Colin mouthed to Chase across the marquess’s prone body. Puzzled.

Love
, Chase mouthed back.

“Beautiful, though,” the marquess muttered grimly. “Damn her eyes.”

“Is she?” Colin humored.

“And dear God, but she’s
so
. . .” Dryden shook his head, and winced. “She has a . . .” He pointed vaguely at his face, and then his hand flopped down and turned palm up. There were apparently no adequate words to describe this paragon.

“Nose?” Colin guessed. “A wen? A third eye?”

Chase frowned at his brother. “Ever been shot before, Dryden?”

“First time. Bayoneted once before, though.”

“Ah. Well, you aren’t going to like this next bit.”

This got them a faint smile. “Can’t imagine why. It’s been delightful so . . . far.” He took another long gulp of whiskey.

“I’m going to clean the wound, and then we’re going to . . . do the rest. And trust me when I say I’ve done this any number of times before. You might faint, but we won’t raid your pockets if you do. Go on. Close your eyes if you need to.”

Chase was accustomed to giving orders.

Dryden’s head fell back. His breathing was shallow now. “Don’t want to close my eyes. She’s all I see.”

It was so startlingly frank and devoid in the sort of drama that usually accompanied such statements that the Eversea men momentarily froze with surprise.

And stared down at the regal Lord Ice speculatively.

The marquess’s chest rose and fell, rose and fell. His eyes closed.

“She doesn’t love
me
,” he said softly, finally.

It sounded like a correction of a previous implication. As though he was defending her honor.

They were terrible words to die on, if that’s what he was going to do.

Chase hesitated for a moment. “Get Adam,” he ordered his brother under his breath.

Colin was surprised. Telling a man he was going to live and then sending for the vicar, their cousin Adam, seemed a contradiction in terms, but when Chase Eversea issued an order it was nearly impossible for anyone near not to obey it.

Habit intervened. Colin just sent him a look, nodded, stood, and obeyed.

Chapter 2

Six weeks earlier . . .

P
hoebe Vale flung open the door to Postlethwaite’s Emporium of Lady’s Goods then threw her body against it, fighting with the wind to get it closed again. The bells looped to the door jangled frantically.

She paused to savor her view. Postlethwaite’s was Pennyroyal Green’s very own Aladdin’s cave. Everywhere was color and gleam and fingertip-seducing texture: Cases held silver and ivory buttons, satin bows and silk flowers, fine silk fans and fur muffs. A wall was devoted to spools of satin ribbon and silk thread; petal-fine elbow-length kid gloves were fanned on an antique escritoire; Chinese silk shawls and wool capes lolled about the place with indolent elegance. And in the corner were the bonnets and hats, all breathtakingly fashionable and very, very expensive, huddling together on their stands like aristocratic gossipers.

One bonnet in particular throbbed at the periphery of her vision.

Her heart lurched with joy—
it was still here!

And then she coolly, pointedly turned her back on it. She could feel it there, still, like the eyes of a spurned lover, on the back of her neck.

“Good afternoon, Miss Vale. Run all the way here, did ye?” Mr. Postlethwaite’s voice carried across the shop. He was standing behind the counter. “I was just sorting the mail.”

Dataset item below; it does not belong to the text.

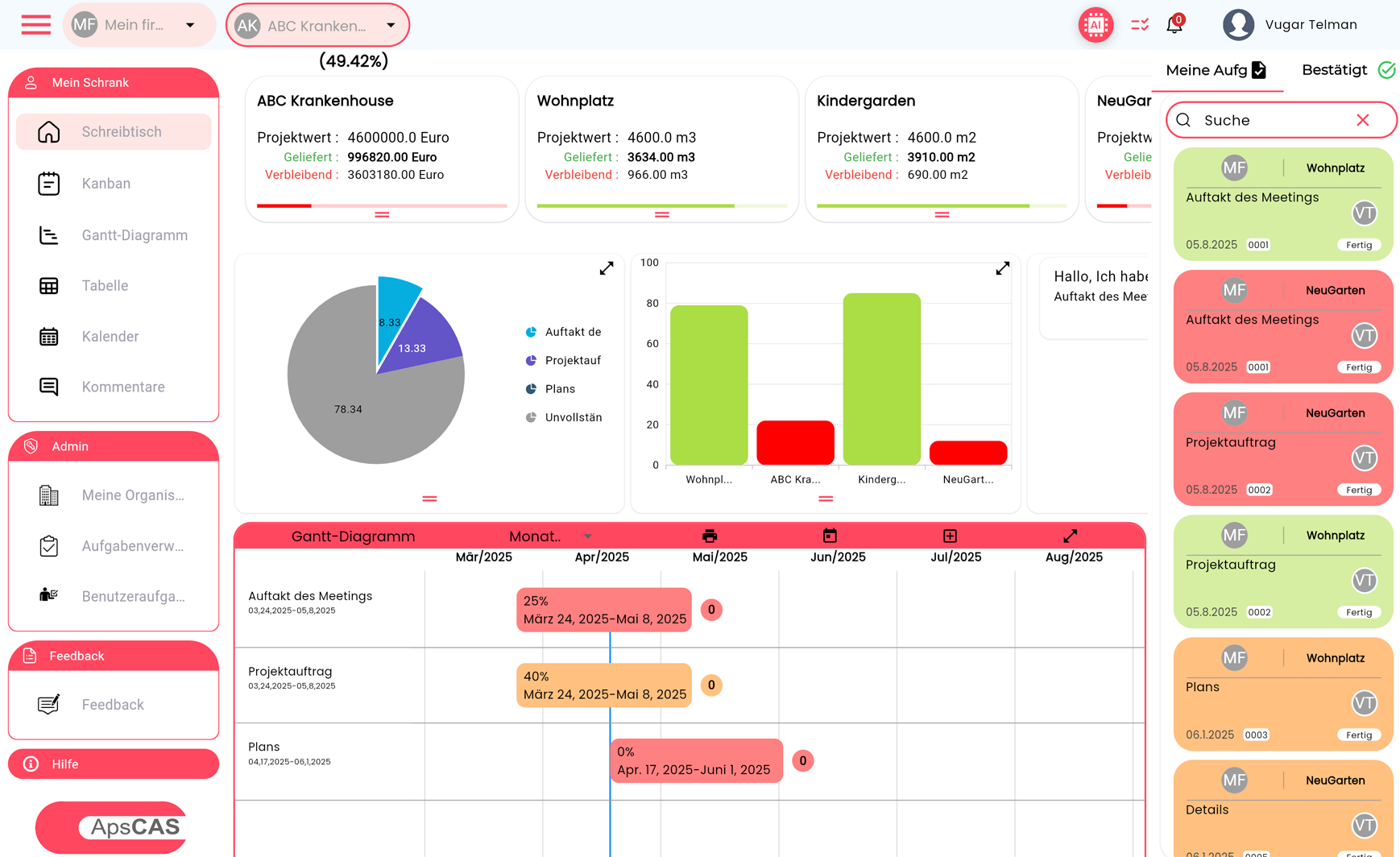This screenshot has width=1400, height=857.
Task: Open the AI assistant icon in the header
Action: (1096, 24)
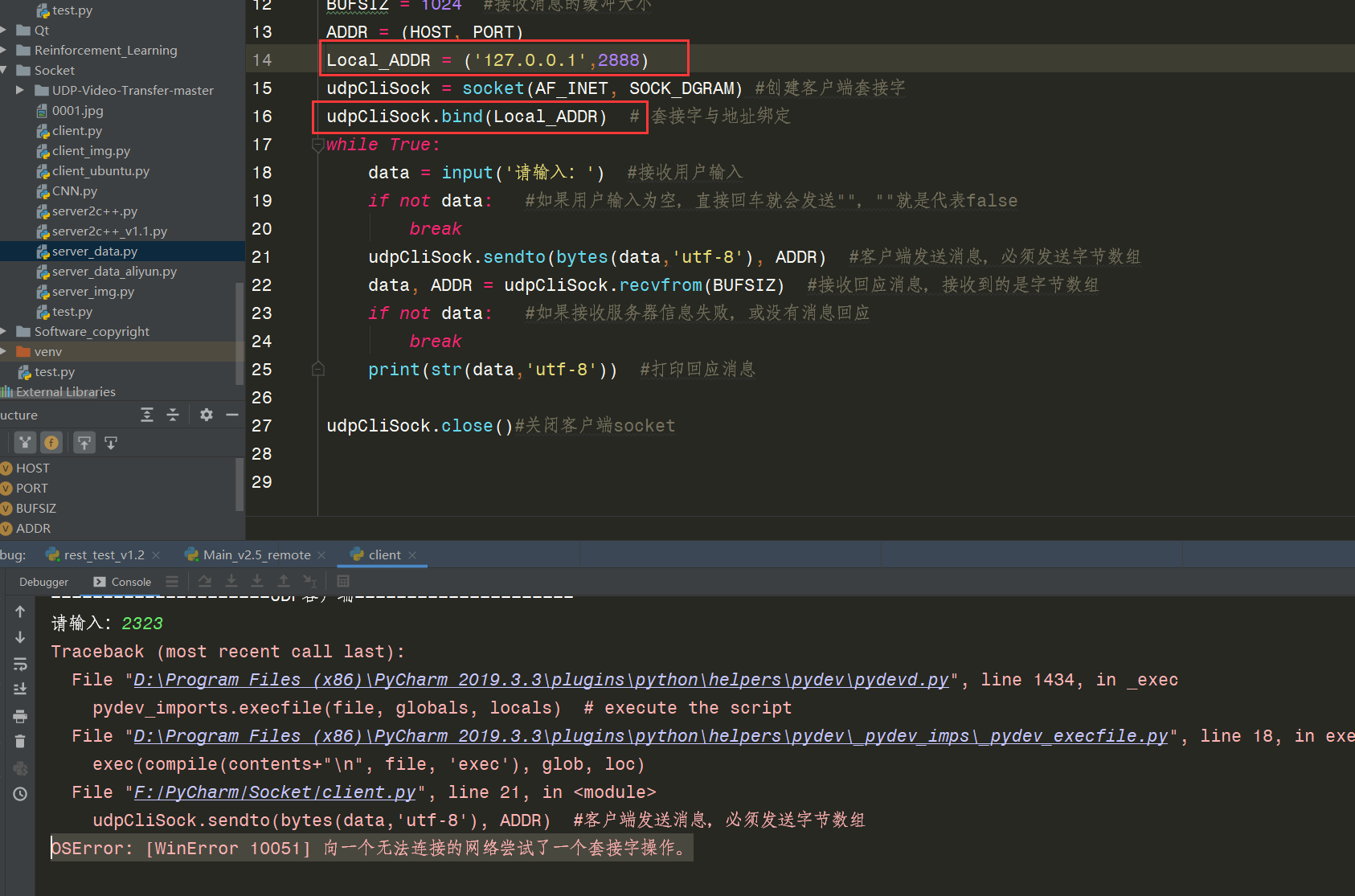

“Well, you know how it is, Postlethwaite. Papa won’t allow us to use the carriage until he’s had the gilt on the coat of arms repainted.”

“Tsk. Now canna have a carriage without the family coat of arms shinin’ from the door, can ye?
However
will the world know ye’re inside?”

“How you understand me, Postlethwaite! We are always in such accord!”

“And when you marry me, lass, we shall live out our days in bliss.”

“In time, my dear Postlethwaite, in time. I am sowing my wild oats, as you know.”

They grinned at each other. They both knew the only thing Phoebe was sewing was her own dresses, often twice over after picking out the stitches and turning the fabric to get more wear out of it. And Postlethwaite was a quarter of a century her senior if he was a day and had only a horseshoe-shaped patch of hair left on his head.

“Windy today,” she told Postlethwaite idly.

He cast an eye up at her through his spectacles, studied her briefly, then dropped his gaze again to the mail. “Niiivver would ’ave guessed,” he murmured dryly.